General Anesthesia, Sleep, and Coma

NEJM 2010年12月30日号より

脳が活発な状態と意識消失

大半の鎮静薬では、意識消失に至れば脳波は徐波優勢となるが、ケタミン(NMDA受容体拮抗薬)による意識消失時には活発な脳波パターンが見られる。てんかん発作の際には、活発で特異的な脳波パターンが出現する。てんかんによって意識が消失するのは、異常な脳活動により、覚醒状態と認知機能を維持するのに必要な脳の各部位間の情報伝達が障害されることによるところが大きいと考えられている。ケタミンによる意識消失にも、てんかんのときと同じような非常に活発な脳活動が関与している可能性が高い。ケタミンはGABA作動性介在ニューロンへのNMDA受容体を介したグルタミン酸放出入力を抑制する。その結果、皮質、海馬および辺縁系に異常な興奮性活動が起こり、最終的には意識が消失する(Fig. 4)。幻覚は、脳の異常な興奮性活動によって時空間の認知とは辻褄の合わない形で情報が統合される結果生ずると考えられる。ベンゾジアゼピンを併用すると、ケタミンを使用しても幻覚を抑えることができる。これはおそらく、ベンゾジアゼピンによってGABAA受容体を介した介在ニューロンの活動が促進され、鎮静されるためである。

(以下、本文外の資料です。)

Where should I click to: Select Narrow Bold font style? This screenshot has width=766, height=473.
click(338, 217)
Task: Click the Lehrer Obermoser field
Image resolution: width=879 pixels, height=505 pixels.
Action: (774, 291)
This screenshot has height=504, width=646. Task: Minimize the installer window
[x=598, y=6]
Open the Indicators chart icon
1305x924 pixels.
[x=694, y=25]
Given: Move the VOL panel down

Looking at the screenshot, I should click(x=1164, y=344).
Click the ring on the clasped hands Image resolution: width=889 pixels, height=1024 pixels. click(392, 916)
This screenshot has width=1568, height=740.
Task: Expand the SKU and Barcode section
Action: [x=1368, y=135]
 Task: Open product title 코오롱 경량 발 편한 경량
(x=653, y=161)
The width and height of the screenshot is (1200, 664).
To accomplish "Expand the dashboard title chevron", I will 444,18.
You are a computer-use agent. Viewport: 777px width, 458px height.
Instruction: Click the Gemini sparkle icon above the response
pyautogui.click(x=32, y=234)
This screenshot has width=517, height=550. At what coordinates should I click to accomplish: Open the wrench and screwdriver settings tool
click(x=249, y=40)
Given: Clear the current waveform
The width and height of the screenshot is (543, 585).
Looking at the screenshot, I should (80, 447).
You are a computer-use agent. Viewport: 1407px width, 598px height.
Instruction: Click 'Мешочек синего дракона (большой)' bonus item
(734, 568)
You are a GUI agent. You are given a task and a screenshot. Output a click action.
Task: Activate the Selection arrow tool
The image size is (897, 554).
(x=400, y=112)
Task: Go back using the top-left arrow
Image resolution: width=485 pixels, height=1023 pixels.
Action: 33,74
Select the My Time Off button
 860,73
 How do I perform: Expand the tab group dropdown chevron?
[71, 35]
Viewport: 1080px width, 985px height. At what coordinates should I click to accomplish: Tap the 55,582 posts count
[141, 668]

ケタミンは、脊髄のNMDA受容体に作用し強力な抗侵害刺激作用を発揮するほか、橋からのアセチルコリンの放出を抑制するはたらきがあり、これらの作用も意識消失に一役買っている(Fig. 4)。

全身麻酔からの覚醒と昏睡からの回復

昏睡に陥っても場合によっては回復することがあるが、回復には数時間から数年を要する。一方、全身麻酔からは通常数分で覚める。とはいえ、全身麻酔からの覚醒と昏睡からの回復を比較することは有意義である(Table 1)。全身麻酔からの覚醒を示す初発徴候は、規則的な自発呼吸の出現、唾液の分泌、流涙、嚥下、えずいたり顔をしかめたりするような動作である。これは、感覚、運動および自律神経機能の回復が、脳幹において尾側から吻側へと進む順序に近い(Table 1)。口頭指示に対する反応などの、もっとあとに出現する徴候は、皮質機能の回復を反映する。昏睡からの回復程度を判断するのに用いる神経行動学的定量評価法は、全身麻酔からの回復具合を見極めるのにも適用できると考えられる。この場合、脳幹死に近い状態から植物状態に類似した状態、そして植物状態よりはわずかに意識がある状態までの評価が可能である。全身麻酔が脳機能的には脳幹死と同等であるということは、全身麻酔がいかに強烈に脳機能を抑制するかということを端的に示している。そして、だからこそ、全身麻酔後に数時間経っても完全には意識が回復しない患者が時折いたり、高齢者では術後認知機能障害が数ヶ月にもわたり残ったりすることがあるのである。睡眠と昏睡をもっとよく理解すれば、意識消失、鎮痛、健忘および筋弛緩をこれまでとは違った新しい方法でもたらす画期的な全身麻酔法の開発につながる可能性がある。

教訓 ケタミンは皮質、海馬および辺縁系を興奮させ、脊髄のNMDA受容体に作用し強力な抗侵害刺激作用を発揮するほか、橋からのアセチルコリンの放出を抑制するはたらきもあります。